Ingredients for 2 servings:
- 450 g pork neck
- 800 g lard
- 2 sprigs rosemary
- 2 bay leaves
- ½ tsp black pepper
- Salt
- 1 small lettuce heart(s) (romaine lettuce)
- 2 tbsp cranberries (soft)
- 2 tbsp sunflower oil
- 1 ½ tbsp popcorn (corn popcorn)
- ½ tsp chili flakes
- 2 burger buns
- 4 corn cobs (baby corn cobs), pickled
- 5 tbsp barbecue sauce
- 1 handful of chips (pork rind chips)
Instructions
Working time approx. 15 minutes; Rest time approx. 45 minutes; Cooking/baking time approx. 2 hours 45 minutes; Total time approx. 3 hours 45 minutes
Burger feast to match the hit film “Pocahontas”

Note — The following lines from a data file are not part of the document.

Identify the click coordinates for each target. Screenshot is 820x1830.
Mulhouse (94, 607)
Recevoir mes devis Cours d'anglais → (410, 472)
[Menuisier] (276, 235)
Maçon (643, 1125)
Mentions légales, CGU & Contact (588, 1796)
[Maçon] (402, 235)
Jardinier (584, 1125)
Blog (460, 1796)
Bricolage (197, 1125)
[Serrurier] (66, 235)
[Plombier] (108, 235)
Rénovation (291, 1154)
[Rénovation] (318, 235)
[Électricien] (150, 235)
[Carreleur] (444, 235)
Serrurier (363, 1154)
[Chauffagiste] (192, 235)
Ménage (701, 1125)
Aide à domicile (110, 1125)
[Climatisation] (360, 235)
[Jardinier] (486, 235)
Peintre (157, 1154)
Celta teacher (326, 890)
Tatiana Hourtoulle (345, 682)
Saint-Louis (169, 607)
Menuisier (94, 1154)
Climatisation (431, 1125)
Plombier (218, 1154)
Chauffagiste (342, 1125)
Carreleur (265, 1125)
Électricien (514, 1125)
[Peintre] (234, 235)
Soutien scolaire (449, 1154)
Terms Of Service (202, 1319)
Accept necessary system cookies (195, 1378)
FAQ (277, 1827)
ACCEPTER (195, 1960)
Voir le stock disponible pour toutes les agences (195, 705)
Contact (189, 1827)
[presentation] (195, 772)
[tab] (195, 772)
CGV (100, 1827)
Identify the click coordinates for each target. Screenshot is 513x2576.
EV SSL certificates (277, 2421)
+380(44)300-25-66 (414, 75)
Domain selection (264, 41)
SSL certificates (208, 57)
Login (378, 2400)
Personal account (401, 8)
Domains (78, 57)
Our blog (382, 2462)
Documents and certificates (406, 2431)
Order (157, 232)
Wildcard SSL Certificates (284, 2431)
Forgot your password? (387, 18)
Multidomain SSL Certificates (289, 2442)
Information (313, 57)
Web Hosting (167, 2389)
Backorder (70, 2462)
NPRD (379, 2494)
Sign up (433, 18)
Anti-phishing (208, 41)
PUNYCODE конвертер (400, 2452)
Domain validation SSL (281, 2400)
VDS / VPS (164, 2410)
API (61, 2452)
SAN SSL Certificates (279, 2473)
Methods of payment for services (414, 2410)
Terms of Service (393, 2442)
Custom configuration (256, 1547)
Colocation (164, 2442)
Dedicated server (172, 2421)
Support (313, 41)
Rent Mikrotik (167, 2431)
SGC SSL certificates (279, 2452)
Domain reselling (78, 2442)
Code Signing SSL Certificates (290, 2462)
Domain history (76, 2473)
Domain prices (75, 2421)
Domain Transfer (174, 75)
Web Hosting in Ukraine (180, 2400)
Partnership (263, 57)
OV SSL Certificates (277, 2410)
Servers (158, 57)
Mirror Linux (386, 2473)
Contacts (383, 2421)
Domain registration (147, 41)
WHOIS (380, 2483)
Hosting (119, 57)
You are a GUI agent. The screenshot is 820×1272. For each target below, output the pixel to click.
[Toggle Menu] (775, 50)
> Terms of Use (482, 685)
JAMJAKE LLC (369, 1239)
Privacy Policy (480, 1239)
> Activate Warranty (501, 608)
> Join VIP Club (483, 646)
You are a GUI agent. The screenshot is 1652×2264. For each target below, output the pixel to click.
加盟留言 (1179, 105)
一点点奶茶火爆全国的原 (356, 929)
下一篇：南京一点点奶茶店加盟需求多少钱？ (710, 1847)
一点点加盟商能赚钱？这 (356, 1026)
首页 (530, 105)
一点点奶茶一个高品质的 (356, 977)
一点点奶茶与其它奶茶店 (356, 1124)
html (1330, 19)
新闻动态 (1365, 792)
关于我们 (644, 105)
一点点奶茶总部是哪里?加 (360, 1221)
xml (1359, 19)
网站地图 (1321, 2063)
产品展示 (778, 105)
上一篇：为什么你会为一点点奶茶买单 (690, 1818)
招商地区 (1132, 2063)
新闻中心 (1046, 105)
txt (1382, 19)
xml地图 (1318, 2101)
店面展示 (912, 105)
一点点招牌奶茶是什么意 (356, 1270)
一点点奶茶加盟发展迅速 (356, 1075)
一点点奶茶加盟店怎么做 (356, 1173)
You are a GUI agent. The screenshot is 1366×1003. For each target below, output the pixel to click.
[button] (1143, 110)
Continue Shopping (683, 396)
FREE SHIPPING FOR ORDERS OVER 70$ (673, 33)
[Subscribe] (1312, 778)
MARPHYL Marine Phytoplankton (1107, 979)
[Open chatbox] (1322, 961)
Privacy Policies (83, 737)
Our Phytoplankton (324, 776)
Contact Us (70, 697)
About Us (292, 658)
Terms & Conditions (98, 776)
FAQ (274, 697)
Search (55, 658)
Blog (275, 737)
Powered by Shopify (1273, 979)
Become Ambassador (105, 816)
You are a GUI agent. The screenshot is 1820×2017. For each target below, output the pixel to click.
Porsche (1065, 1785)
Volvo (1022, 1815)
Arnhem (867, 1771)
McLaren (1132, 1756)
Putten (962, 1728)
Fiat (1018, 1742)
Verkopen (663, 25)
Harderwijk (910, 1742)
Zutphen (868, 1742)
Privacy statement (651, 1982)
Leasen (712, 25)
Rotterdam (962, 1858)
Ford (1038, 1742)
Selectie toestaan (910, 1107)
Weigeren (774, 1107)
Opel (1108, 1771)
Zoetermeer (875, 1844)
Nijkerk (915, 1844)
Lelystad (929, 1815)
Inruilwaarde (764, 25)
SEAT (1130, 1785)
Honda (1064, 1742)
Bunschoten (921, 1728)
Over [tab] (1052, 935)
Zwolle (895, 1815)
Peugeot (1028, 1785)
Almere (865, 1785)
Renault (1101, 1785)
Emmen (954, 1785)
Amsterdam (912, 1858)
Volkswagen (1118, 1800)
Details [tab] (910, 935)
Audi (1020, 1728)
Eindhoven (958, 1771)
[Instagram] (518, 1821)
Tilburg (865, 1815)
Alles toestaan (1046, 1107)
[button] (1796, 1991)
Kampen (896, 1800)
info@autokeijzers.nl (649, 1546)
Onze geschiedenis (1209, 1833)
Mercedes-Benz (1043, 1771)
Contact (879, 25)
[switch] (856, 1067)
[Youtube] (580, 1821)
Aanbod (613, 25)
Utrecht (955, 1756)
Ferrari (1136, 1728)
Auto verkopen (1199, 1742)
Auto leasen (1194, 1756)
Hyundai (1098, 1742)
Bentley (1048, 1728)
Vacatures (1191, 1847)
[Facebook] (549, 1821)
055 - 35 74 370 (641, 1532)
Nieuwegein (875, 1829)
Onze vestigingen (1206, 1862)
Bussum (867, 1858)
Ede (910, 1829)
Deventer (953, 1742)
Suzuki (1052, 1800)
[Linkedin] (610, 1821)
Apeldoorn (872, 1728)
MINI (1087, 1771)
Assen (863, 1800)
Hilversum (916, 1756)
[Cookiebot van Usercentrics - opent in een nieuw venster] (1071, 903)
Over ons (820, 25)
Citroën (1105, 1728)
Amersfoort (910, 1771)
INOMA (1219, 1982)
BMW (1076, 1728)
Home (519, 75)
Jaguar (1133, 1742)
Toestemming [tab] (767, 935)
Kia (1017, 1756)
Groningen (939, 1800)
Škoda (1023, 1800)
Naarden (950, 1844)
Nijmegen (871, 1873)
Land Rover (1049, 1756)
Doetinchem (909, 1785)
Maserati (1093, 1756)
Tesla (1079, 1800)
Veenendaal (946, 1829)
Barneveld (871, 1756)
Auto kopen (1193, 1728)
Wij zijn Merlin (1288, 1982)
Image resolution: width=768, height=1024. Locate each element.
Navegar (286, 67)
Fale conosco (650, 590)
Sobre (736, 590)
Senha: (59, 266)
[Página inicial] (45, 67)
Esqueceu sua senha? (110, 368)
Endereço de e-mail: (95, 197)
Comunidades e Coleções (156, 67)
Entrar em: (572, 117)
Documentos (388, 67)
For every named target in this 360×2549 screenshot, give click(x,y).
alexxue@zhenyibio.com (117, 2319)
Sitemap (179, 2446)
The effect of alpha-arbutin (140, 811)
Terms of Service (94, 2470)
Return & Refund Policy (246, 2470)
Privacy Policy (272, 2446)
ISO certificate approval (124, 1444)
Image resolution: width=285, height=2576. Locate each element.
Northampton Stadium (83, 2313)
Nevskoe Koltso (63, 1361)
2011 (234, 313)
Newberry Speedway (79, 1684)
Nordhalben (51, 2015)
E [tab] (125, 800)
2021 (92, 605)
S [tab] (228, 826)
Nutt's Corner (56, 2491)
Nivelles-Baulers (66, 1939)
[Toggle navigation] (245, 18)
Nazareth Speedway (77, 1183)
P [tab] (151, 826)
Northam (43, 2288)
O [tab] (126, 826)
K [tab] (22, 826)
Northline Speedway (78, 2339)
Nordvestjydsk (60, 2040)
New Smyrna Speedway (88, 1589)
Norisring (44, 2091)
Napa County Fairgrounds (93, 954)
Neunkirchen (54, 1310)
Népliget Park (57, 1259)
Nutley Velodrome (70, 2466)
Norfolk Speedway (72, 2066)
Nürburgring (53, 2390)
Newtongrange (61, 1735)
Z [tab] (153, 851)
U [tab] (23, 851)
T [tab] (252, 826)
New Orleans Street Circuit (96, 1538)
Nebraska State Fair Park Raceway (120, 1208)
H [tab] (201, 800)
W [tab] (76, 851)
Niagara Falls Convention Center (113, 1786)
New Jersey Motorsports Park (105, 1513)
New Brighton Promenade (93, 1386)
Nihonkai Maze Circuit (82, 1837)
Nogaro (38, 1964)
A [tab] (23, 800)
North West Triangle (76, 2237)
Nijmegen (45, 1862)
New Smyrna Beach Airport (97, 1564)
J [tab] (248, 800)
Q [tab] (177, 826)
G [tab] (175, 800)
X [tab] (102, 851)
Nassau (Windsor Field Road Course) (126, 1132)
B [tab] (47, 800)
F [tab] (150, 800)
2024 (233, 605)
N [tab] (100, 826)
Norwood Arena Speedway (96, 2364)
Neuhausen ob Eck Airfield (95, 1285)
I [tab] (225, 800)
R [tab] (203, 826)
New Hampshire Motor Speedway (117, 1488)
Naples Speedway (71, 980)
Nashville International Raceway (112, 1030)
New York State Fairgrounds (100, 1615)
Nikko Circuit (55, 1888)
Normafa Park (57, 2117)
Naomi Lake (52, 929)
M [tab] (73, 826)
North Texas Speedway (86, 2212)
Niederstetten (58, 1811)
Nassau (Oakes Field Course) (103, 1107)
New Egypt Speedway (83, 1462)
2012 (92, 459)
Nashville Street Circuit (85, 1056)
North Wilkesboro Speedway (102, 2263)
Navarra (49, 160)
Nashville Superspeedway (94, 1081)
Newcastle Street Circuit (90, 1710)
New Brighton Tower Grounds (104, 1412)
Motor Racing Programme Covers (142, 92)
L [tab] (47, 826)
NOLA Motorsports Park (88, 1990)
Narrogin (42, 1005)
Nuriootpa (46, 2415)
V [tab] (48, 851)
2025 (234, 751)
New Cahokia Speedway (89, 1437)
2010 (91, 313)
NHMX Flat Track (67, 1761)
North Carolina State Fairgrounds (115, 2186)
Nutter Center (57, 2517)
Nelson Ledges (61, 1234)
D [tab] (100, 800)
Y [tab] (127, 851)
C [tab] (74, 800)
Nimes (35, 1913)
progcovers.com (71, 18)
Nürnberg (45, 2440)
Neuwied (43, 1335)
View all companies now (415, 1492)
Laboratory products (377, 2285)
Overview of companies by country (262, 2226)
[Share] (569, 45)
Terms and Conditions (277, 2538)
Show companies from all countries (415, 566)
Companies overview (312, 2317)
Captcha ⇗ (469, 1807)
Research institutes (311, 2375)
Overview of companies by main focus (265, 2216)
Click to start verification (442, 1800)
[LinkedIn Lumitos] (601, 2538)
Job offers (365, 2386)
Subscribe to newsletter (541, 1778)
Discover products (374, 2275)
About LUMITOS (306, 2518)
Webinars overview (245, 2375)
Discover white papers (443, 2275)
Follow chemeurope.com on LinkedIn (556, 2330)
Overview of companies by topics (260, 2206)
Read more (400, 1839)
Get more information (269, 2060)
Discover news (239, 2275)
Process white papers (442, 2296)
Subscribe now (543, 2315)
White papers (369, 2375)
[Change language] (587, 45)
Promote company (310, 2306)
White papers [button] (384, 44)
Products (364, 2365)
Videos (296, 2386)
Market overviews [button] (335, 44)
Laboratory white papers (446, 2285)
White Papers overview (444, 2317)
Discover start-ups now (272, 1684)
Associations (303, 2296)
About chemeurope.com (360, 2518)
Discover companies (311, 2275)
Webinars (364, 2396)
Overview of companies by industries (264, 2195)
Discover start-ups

Remove the pork neck from the refrigerator 30 minutes before cooking. Melt the lard in a tall saucepan over medium heat and heat. Add the rosemary and bay leaves. Pat the meat dry, season all over with pepper and salt, and massage it in. Add the meat to the hot lard so that it is covered. Cook covered in a hot oven at 130°C on the rack in the lower third of the oven for 2.5 hours, until the meat is tender (convection not recommended). Turn off the oven and let the meat cool for 30 minutes. Soak the cranberries in warm water for 5 minutes, then chop them. Heat 2 tablespoons of oil in a saucepan. Add the corn kernels, a pinch of salt, and chili flakes, and pop according to the package instructions. Halve the corn cobs lengthwise. Remove the meat from the lard and drain. Tear the meat into pieces and mix with the chopped cranberries and 1 tablespoon of barbecue sauce. Wash the lettuce, spin dry, and cut into strips. Bake the buns in the preheated oven and cut them in half horizontally. Spread the bottom halves of the buns with barbecue sauce and top with lettuce, corn on the cob, and meat, then drizzle with the remaining barbecue sauce. Spread popcorn and pork rind chips on top and cover with the bun lid.